First, the House, which as usual has been undercovered this year (and I’m as guilty as anyone). The experts are closing in on a consensus: Expected Democratic gains have collapsed, and the results will probably be between no change at all and perhaps up to five seats swinging to the House minority party. Make no mistake: Given the large Republican majority, the very large number of new Republican members of the House and a presidential-year electorate, Democrats should have expected solid gains, and hopes of winning back the House were not unrealistic at the beginning of the cycle. Winning fewer than 10 seats would be a major setback.

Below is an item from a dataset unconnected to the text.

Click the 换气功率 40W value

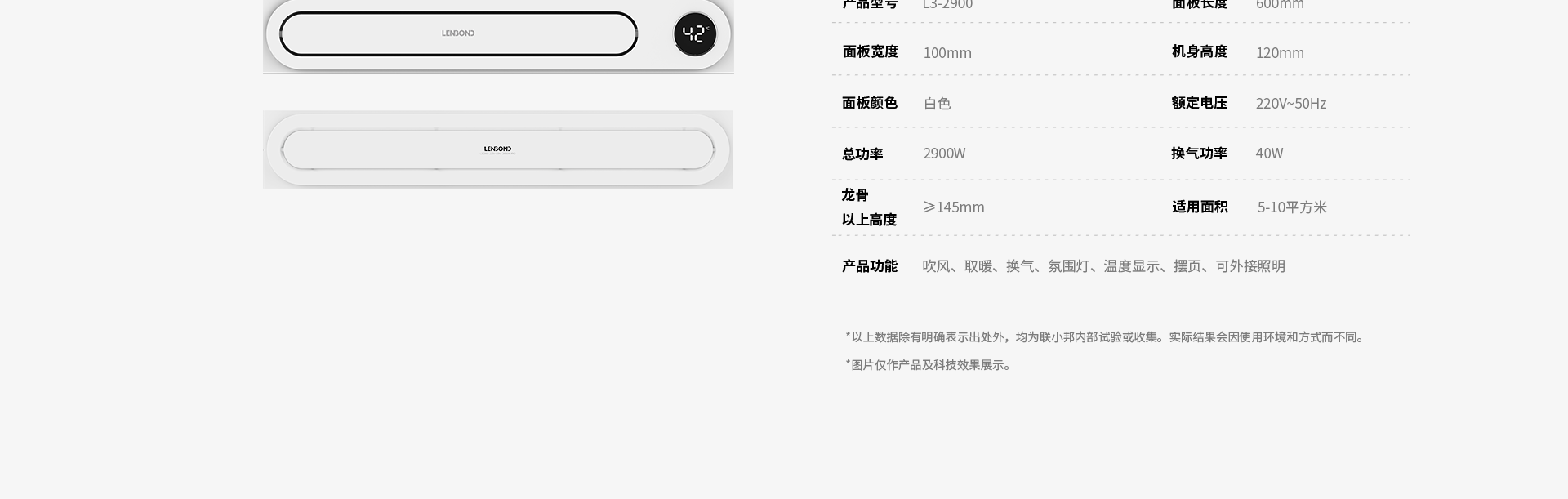click(1269, 154)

The only important caveat here is that these elections typically do not have very much, if any, public polling; the bulk of the forecasting comes from reporting and, as good as the reporting can be from the Cook and Rothenberg reports, from National Journal’s Scott Bland, from The Post’s Ed O’Keefe and others, that still leaves a lot more uncertainty than poll-based estimates typically can give us. Indeed, Bland has about 30 races too close to call; if those all shift the same direction and perhaps bring a few unexpected seats with them, either party could still see impressive gains.

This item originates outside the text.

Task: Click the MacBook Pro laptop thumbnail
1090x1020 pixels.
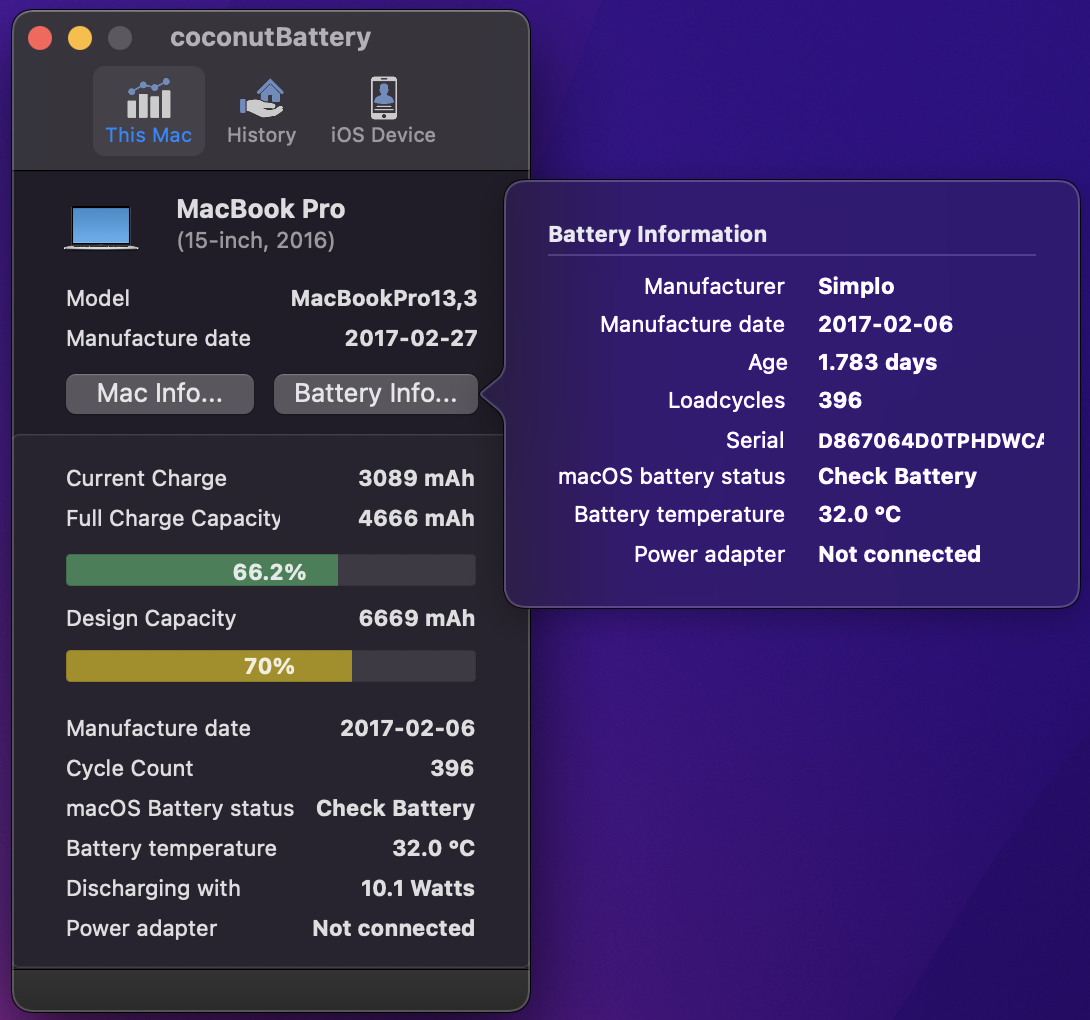Action: tap(101, 225)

On the Senate side, the uncertainty is a lot smaller. Democrats, who were defending 53 seats, currently have leads in contests that would give them at least 51 seats, with Republicans having only 43 seats seemingly locked up. Of the six remaining toss-ups, Democrats have small polling leads in four, according to HuffPollster’s sophisticated polling averages. So at this point it would be a bit of a surprise if Democrats fell below 53, and gains are very possible — in fact, a very good night for the Democrats could get them as high as 57 seats.
We’ve had some speculation, some of it sensible, about exactly what happened to produce these likely results, but it’s going to be fascinating to see studies down the road into the contributions of redistricting, retirements, recruitment and other factors in producing such different outcomes.
For now, however, it’s worth stepping back and keeping a little perspective. If, for example, Republicans win most of the close races and gain one or two seats in the Senate, they’ll be pretty happy about that on Tuesday night, compared to where they are now — but it will still have been a terrible cycle for them in that chamber. The same is true if Democrats manage to rally and pick up 10 or even 15 House seats.
So when you see both sides spinning on Tuesday night, keep in mind what the real expectations of both sides were back at the beginning of the cycle.